La Communauté Économique des États de l’Afrique de l’Ouest (CEDEAO) a lancé, vendredi, la deuxième phase du Consortium panafricain des Masters pour l’interprétation et la traduction (PAMCIT 2). La cérémonie s’est tenue à Lomé sous la présidence de Damtien Tchintchibidja, vice-présidente de la Commission de la CEDEAO. Elle a été marquée par la remise de six (6) bourses d’excellence à de jeunes étudiants issus des universités partenaires du programme.
Cette initiative, coordonnée avec les Nations unies et plusieurs partenaires institutionnels, vise à former une nouvelle génération d’interprètes et de traducteurs africains capables de répondre aux besoins croissants du continent.
« Le Consortium panafricain de masters en interprétation et traduction (PAMCIT) est une initiative de la Réunion annuelle internationale concernant les services linguistiques, la documentation et les publications (IAMLAPD), portée par les Nations Unies et l’Union Européenne. Elle vise à offrir une formation de qualité aux interprètes et traducteurs africains, afin de combler les lacunes croissantes observées dans le domaine linguistique » a souligné Damtien Tchintchibidja.
La deuxième phase du programme est axée sur le thème : « Promouvoir l’intégration régionale : la coopération institutionnelle et universitaire au service du multilinguisme ». Elle réunit plusieurs universités de la région, dont l’Université de Lomé, l’Université Gaston-Berger du Sénégal, l’Université Jean-Piaget du Cabo Verde et l’Université de Legon au Ghana. Ces établissements collaboreront pour proposer des formations spécialisées en interprétation, traduction, terminologie et technologies linguistiques. Le programme repose sur une coopération académique fondée sur le partage des expertises, la mobilité des enseignants et l’harmonisation des curricula.
Le PAMCIT pour encourager les talents
La CEDEAO a mis en place des bourses destinées aux étudiants des universités membres, dont l’Université de Lomé et l’Université Jean-Piaget, encore en cours d’intégration officielle au consortium. Elles ont été attribuées sur la base du mérite et de critères rigoureux, afin d’encourager les talents les plus prometteurs. Des stages physiques et virtuels sont déjà organisés avec les institutions partenaires.
La première phase du programme a été réalisée avec succès. « À la fin de PAMCIT 1, 244 professionnels avaient été formés en interprétation et traduction, plus de 120 formateurs avaient vu leurs compétences renforcées et 8 doctorants avaient bénéficié d’un soutien. Beaucoup de diplômés de PAMCIT 1 servent aujourd’hui dans des organisations internationales en Afrique, y compris au sein de la CEDEAO. D’autres dirigent des programmes universitaires en interprétation et traduction à travers le continent », a détaillé Olukemi Robinson-Atabuh, directrice des conférences et du protocole à la CEDEAO.

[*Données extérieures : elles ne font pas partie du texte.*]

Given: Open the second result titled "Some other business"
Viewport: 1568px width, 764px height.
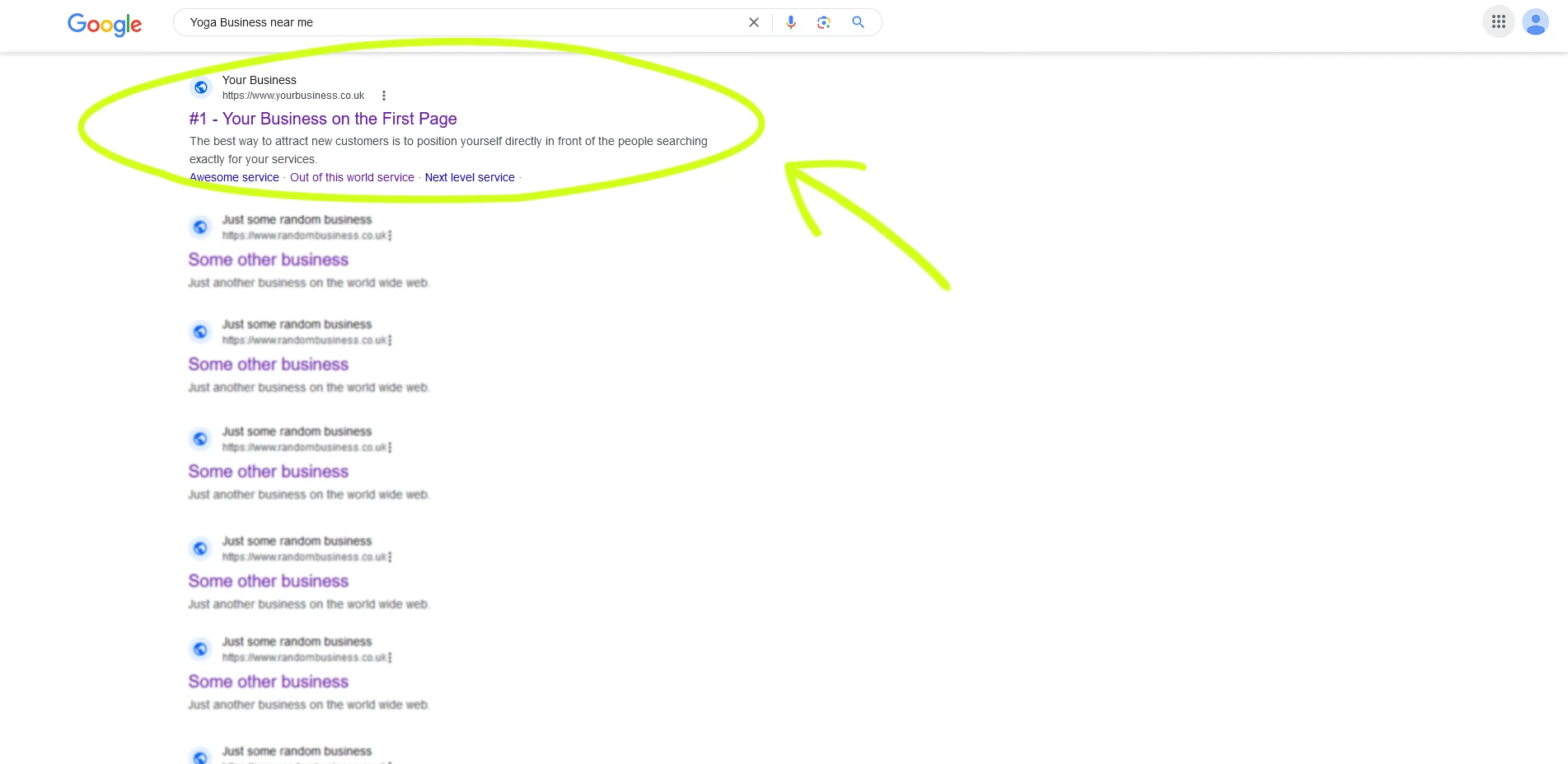Looking at the screenshot, I should [x=269, y=260].
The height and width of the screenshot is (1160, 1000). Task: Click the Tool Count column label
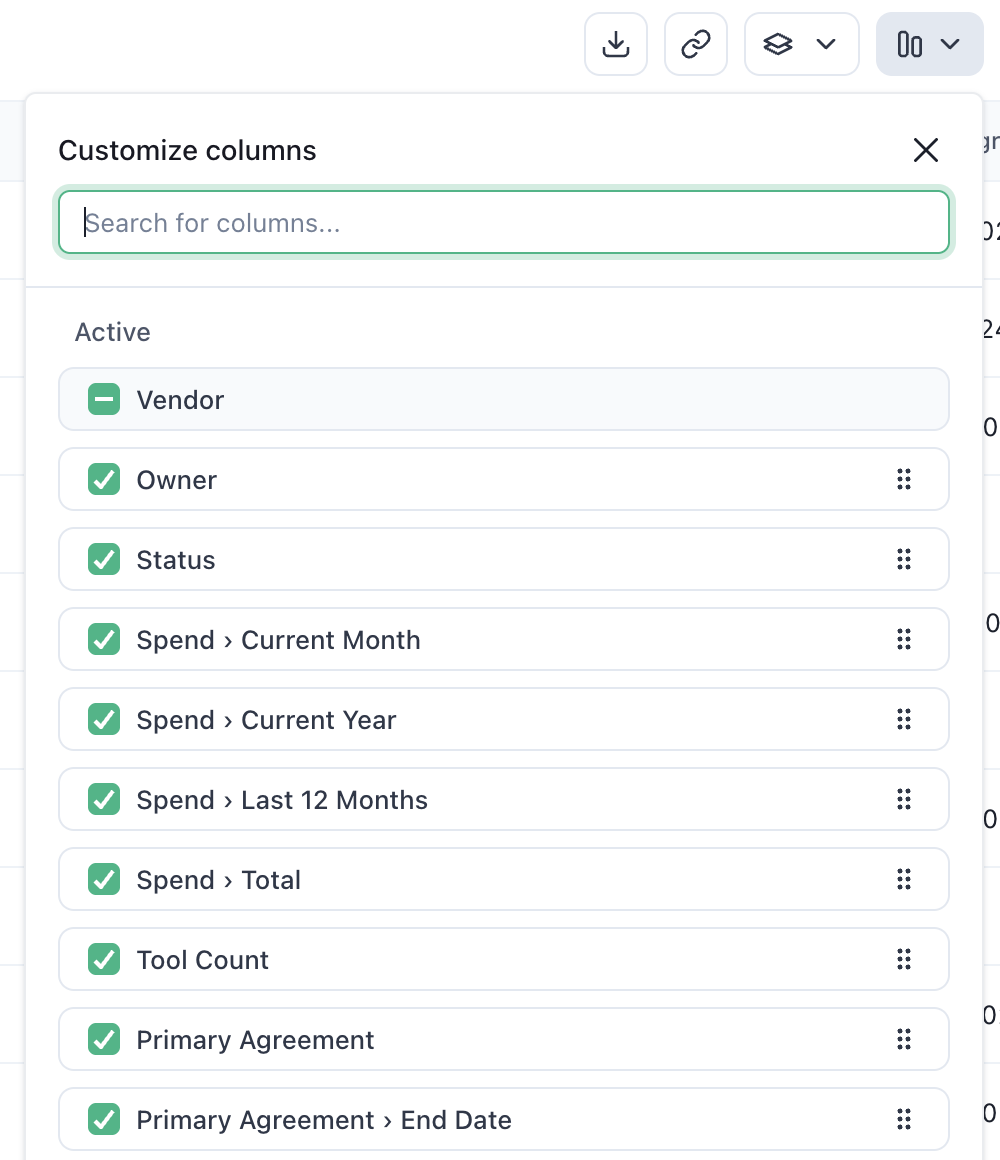pos(203,960)
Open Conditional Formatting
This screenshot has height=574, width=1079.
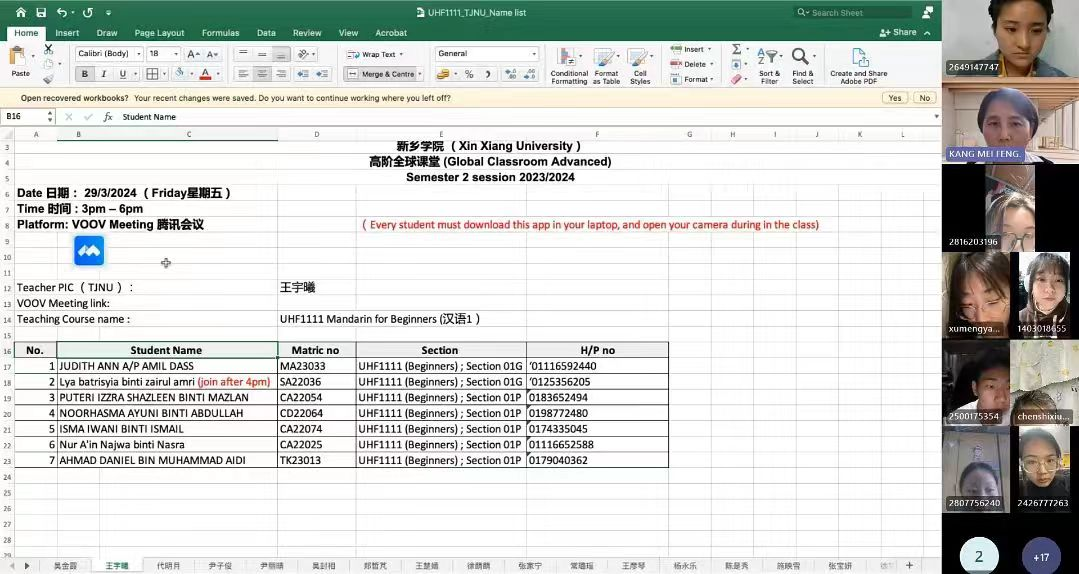[569, 64]
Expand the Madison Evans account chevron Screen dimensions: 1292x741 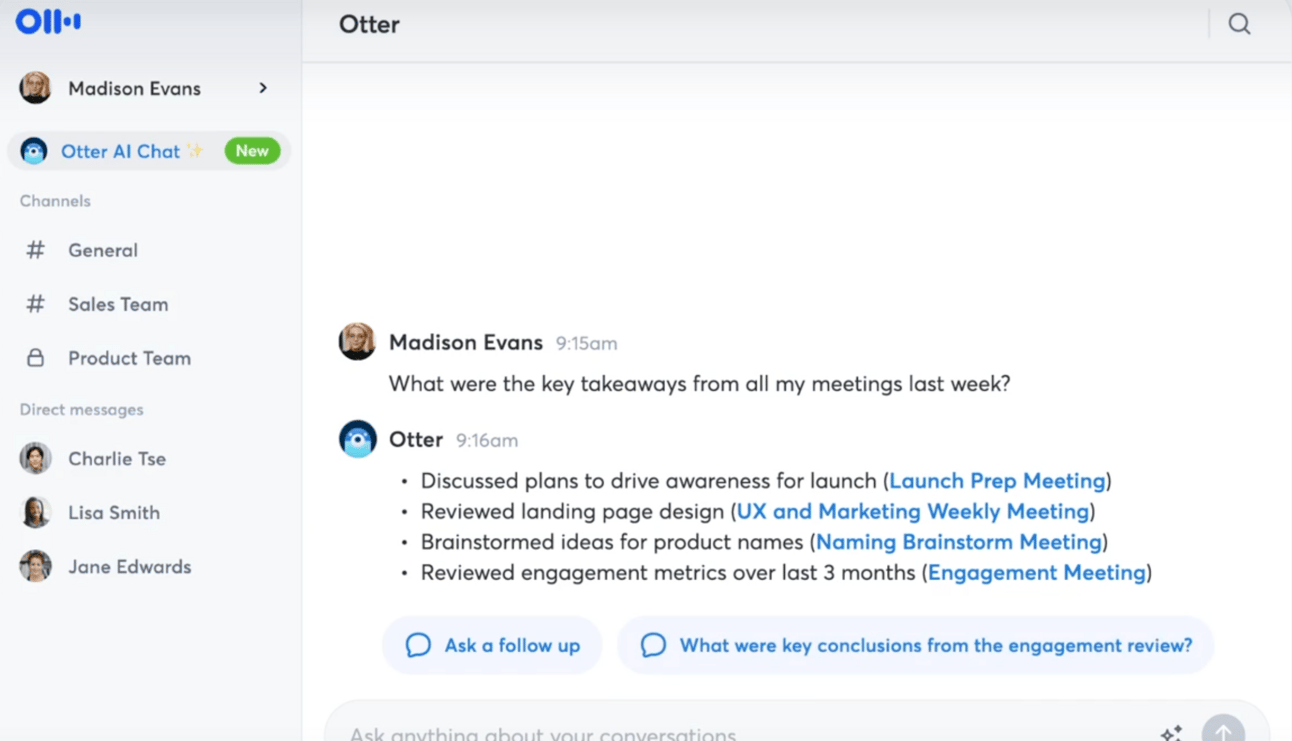[x=263, y=88]
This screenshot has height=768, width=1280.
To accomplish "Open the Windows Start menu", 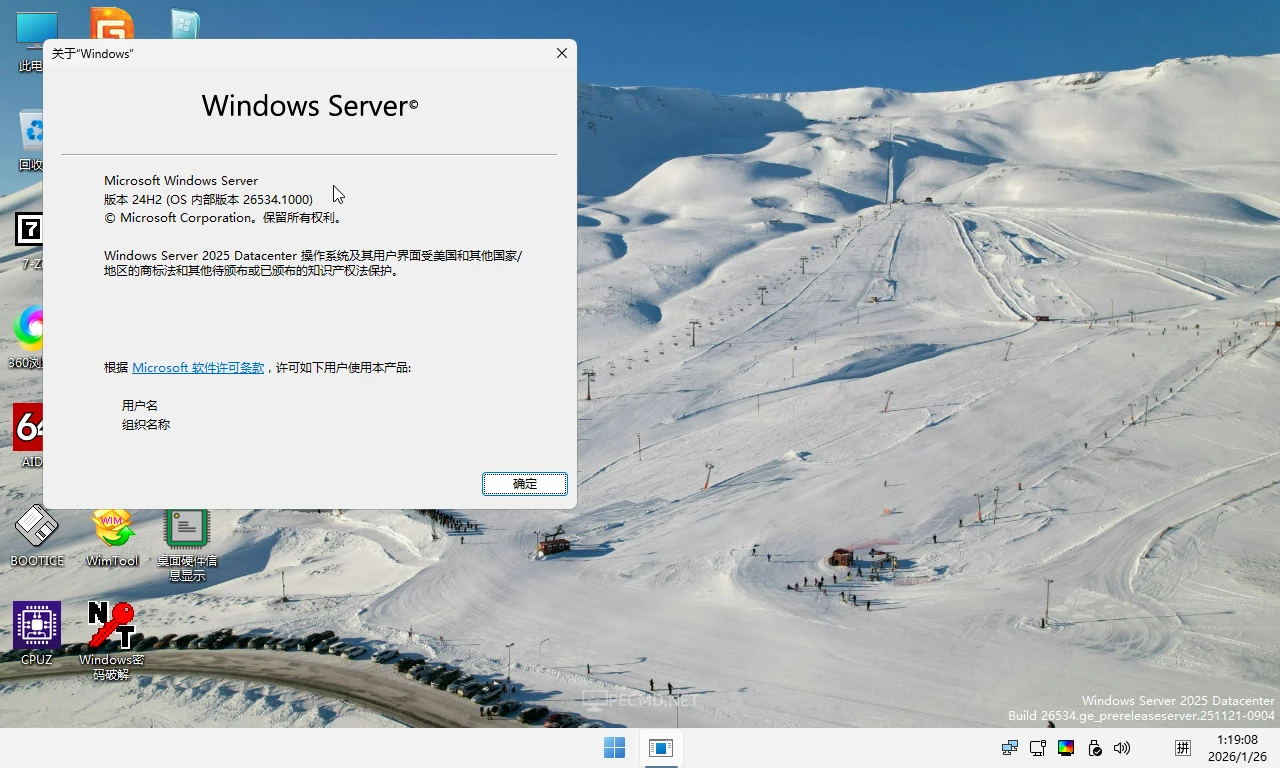I will point(614,747).
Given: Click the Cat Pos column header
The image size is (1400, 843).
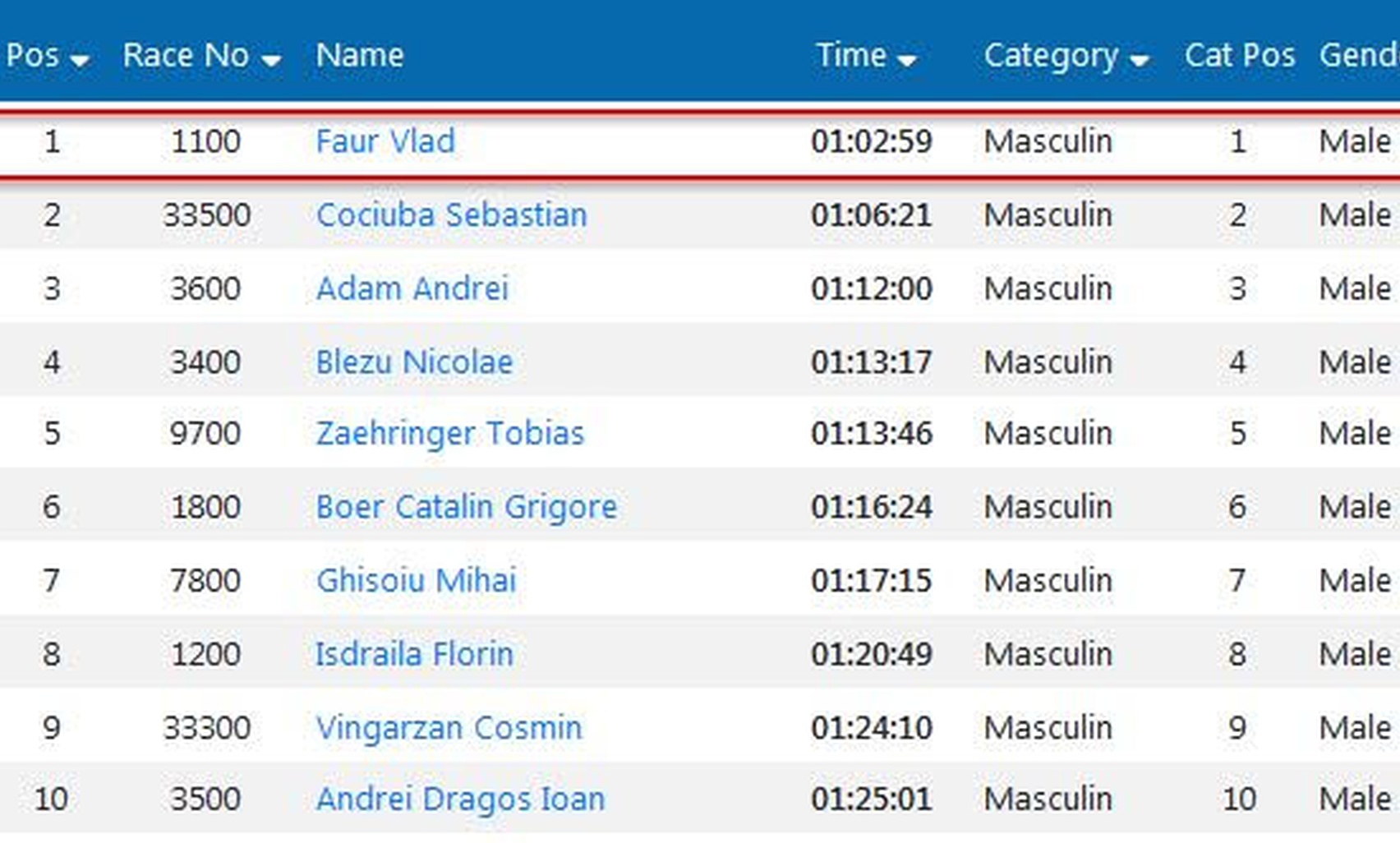Looking at the screenshot, I should coord(1239,55).
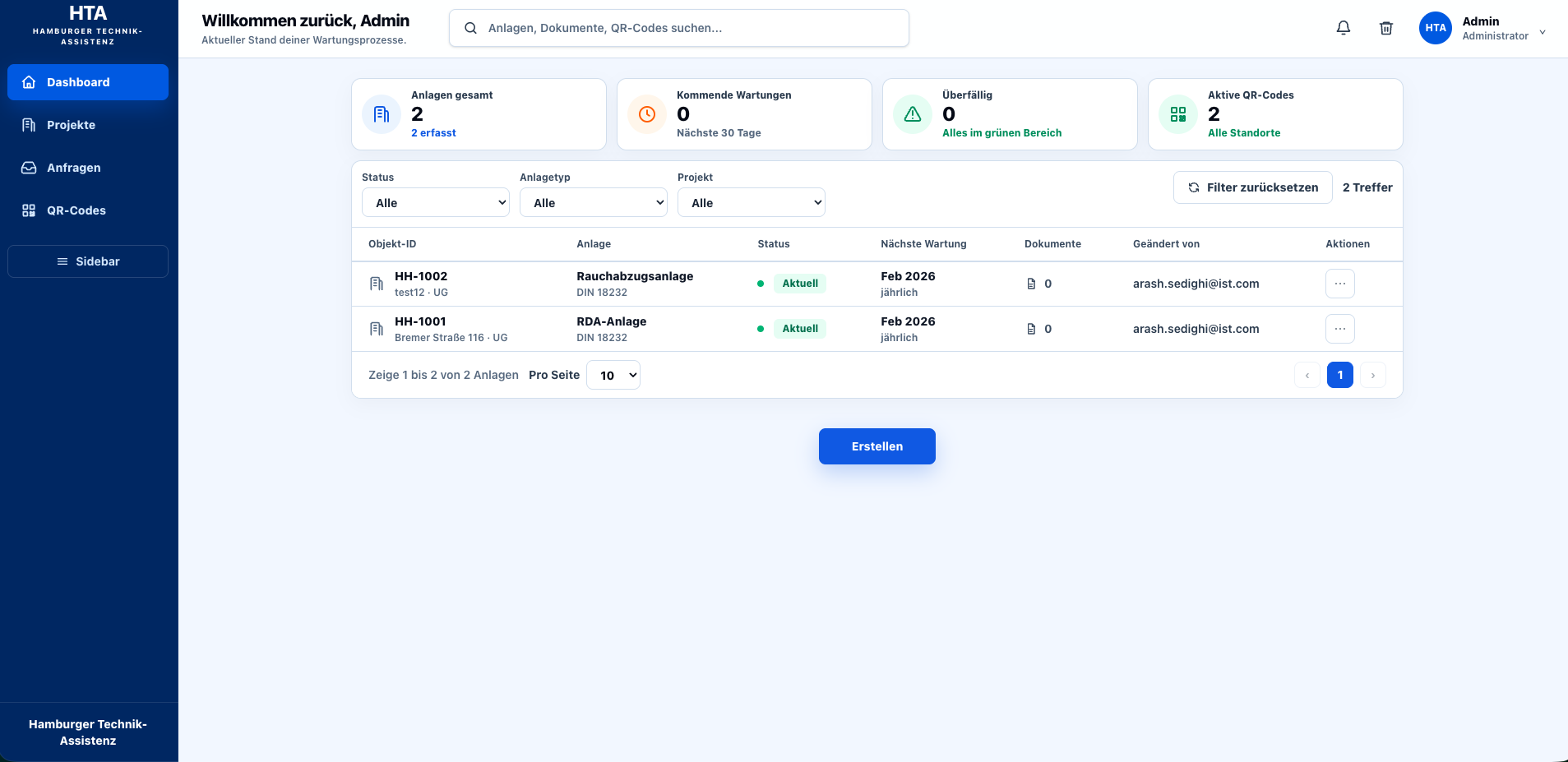This screenshot has width=1568, height=762.
Task: Focus the Anlagen, Dokumente search field
Action: [679, 28]
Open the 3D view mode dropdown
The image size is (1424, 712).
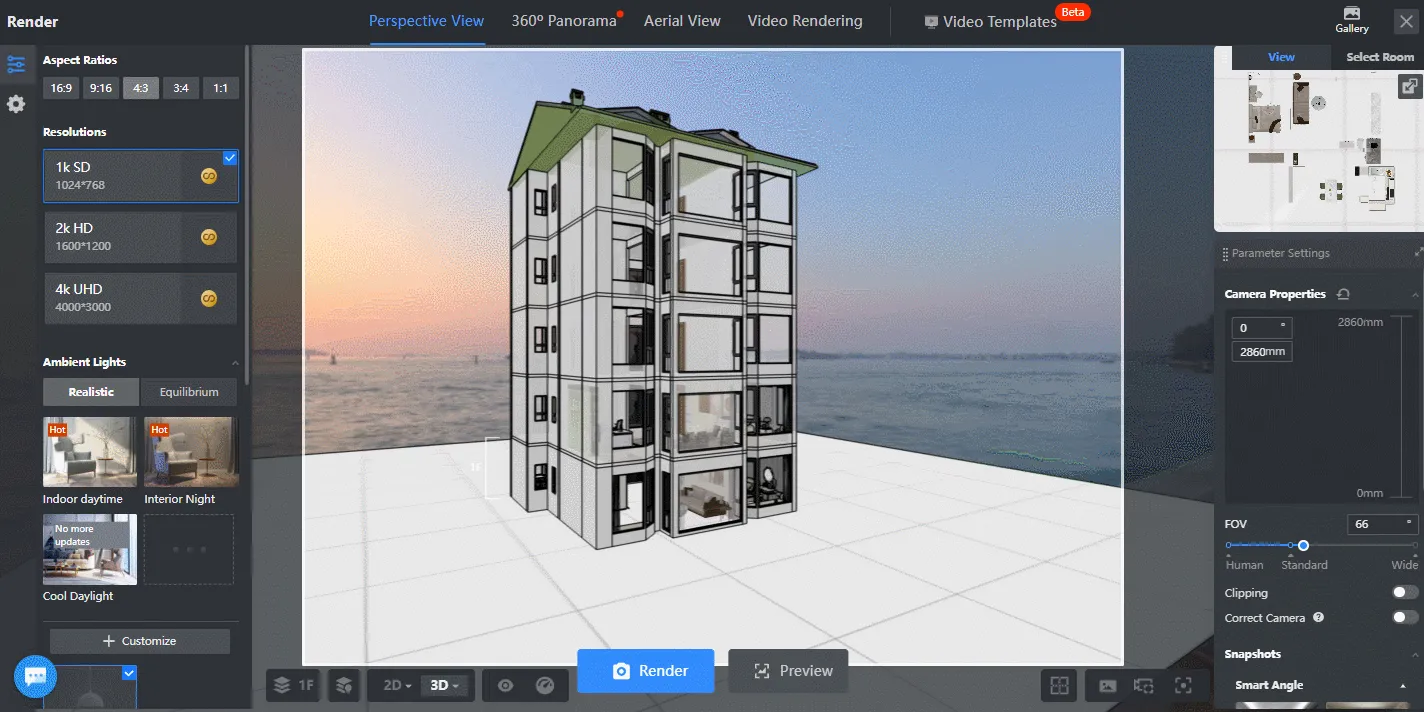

La CEDEAO assume désormais la présidence du programme et a annoncé la création d’une task force dédiée. Cette équipe aura pour mission de coordonner la formation des formateurs, d’organiser des stages dans les institutions partenaires, d’assurer la mobilité académique et de mobiliser les ressources techniques nécessaires au bon fonctionnement du programme. Cette approche vise à garantir une formation solide et adaptée aux besoins actuels des institutions africaines.